A Ceftriaxone Rectal Dosage Product to Prevent Neonatal Sepsis Deaths

Chancellor Masters & Scholars of the University of Oxford
Organization Location: 
Oxford, United Kingdom

Neonatal sepsis is a leading cause of preventable neonatal mortality. Ceftriaxone, listed by the WHO as an essential medicine, is one of three antibiotics recommended for treatment. It is only available as an injection, limiting use to hospitals, to which access is often difficult or impossible. In high mortality countries, about 60% of families refuse referral to hospital for young infants with critical illness. 

Rectal administration is a simple, safe and acceptable method of treating very sick children and would be suitable for community-based management of neonatal sepsis. With prior Saving Lives at Birth (SL@B) funding, this University of Oxford team has developed four low-cost, stable, early laboratory prototype formulations of ceftriaxone for rectal treatment of critically ill neonates to increase and simplify early treatment in high burden countries. Their animal bioavailability data on these formulations demonstrates therapeutic drug concentrations are reached quickly and sustainably over 24 hours.
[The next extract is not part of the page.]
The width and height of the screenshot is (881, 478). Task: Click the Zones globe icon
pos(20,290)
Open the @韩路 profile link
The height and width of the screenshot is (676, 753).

These results are extremely promising, requiring scale-up and refining of the manufacturing process and further stability studies prior to validation in man. Human clinical testing necessitates that a clinical batch of the prototypes are manufactured to Good Manufacturing Practice (GMP) standards by a pharmaceutical company.    
This project seeks funding to subsidize commercial pharmaceutical development in order to accelerate progress and reduce price. Proof of adequate bioavailability provides a solid basis for dialogue with regulatory authorities, development of a regulatory plan, Phase II and III trials in the target population, development and submission of a regulatory file for licensing and marketing.